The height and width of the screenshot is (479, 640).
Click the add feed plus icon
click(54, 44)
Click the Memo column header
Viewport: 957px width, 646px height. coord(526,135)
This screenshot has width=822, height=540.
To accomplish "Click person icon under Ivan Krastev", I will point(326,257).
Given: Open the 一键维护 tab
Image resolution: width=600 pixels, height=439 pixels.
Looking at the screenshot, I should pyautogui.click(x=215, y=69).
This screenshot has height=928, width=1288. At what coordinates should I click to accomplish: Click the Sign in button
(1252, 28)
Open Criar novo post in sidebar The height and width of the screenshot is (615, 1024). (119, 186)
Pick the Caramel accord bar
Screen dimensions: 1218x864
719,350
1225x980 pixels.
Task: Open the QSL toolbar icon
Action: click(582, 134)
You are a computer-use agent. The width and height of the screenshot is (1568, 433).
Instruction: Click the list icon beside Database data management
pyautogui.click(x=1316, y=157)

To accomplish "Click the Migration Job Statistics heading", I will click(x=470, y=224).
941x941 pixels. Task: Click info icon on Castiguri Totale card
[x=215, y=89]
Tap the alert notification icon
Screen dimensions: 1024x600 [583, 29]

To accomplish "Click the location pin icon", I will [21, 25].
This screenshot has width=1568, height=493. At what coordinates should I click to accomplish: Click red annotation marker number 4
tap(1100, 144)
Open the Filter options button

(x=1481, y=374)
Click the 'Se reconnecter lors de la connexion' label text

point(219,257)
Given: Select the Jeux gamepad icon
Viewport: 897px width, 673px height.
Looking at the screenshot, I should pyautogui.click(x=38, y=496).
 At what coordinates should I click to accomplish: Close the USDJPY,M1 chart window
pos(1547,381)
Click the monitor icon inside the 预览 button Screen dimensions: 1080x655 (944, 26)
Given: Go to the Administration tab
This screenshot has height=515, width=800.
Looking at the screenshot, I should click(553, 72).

§

SET PROBLEM
Please give every line of the records above as a JSON list of strings, one string per line, with blank lines left out.

CORRECT RESPONSE
[
  "The height and width of the screenshot is (479, 640).",
  "Click the add feed plus icon",
  "click(54, 44)",
  "Click the Memo column header",
  "Viewport: 957px width, 646px height. coord(526,135)",
  "This screenshot has width=822, height=540.",
  "To accomplish \"Click person icon under Ivan Krastev\", I will point(326,257).",
  "Given: Open the 一键维护 tab",
  "Image resolution: width=600 pixels, height=439 pixels.",
  "Looking at the screenshot, I should pyautogui.click(x=215, y=69).",
  "This screenshot has height=928, width=1288. At what coordinates should I click to accomplish: Click the Sign in button",
  "(1252, 28)",
  "Open Criar novo post in sidebar The height and width of the screenshot is (615, 1024). (119, 186)",
  "Pick the Caramel accord bar",
  "Screen dimensions: 1218x864",
  "719,350",
  "1225x980 pixels.",
  "Task: Open the QSL toolbar icon",
  "Action: click(582, 134)",
  "You are a computer-use agent. The width and height of the screenshot is (1568, 433).",
  "Instruction: Click the list icon beside Database data management",
  "pyautogui.click(x=1316, y=157)",
  "To accomplish \"Click the Migration Job Statistics heading\", I will click(x=470, y=224).",
  "941x941 pixels. Task: Click info icon on Castiguri Totale card",
  "[x=215, y=89]",
  "Tap the alert notification icon",
  "Screen dimensions: 1024x600 [583, 29]",
  "To accomplish \"Click the location pin icon\", I will [21, 25].",
  "This screenshot has width=1568, height=493. At what coordinates should I click to accomplish: Click red annotation marker number 4",
  "tap(1100, 144)",
  "Open the Filter options button",
  "(x=1481, y=374)",
  "Click the 'Se reconnecter lors de la connexion' label text",
  "point(219,257)",
  "Given: Select the Jeux gamepad icon",
  "Viewport: 897px width, 673px height.",
  "Looking at the screenshot, I should pyautogui.click(x=38, y=496).",
  " At what coordinates should I click to accomplish: Close the USDJPY,M1 chart window",
  "pos(1547,381)",
  "Click the monitor icon inside the 预览 button Screen dimensions: 1080x655 (944, 26)",
  "Given: Go to the Administration tab",
  "This screenshot has height=515, width=800.",
  "Looking at the screenshot, I should click(553, 72)."
]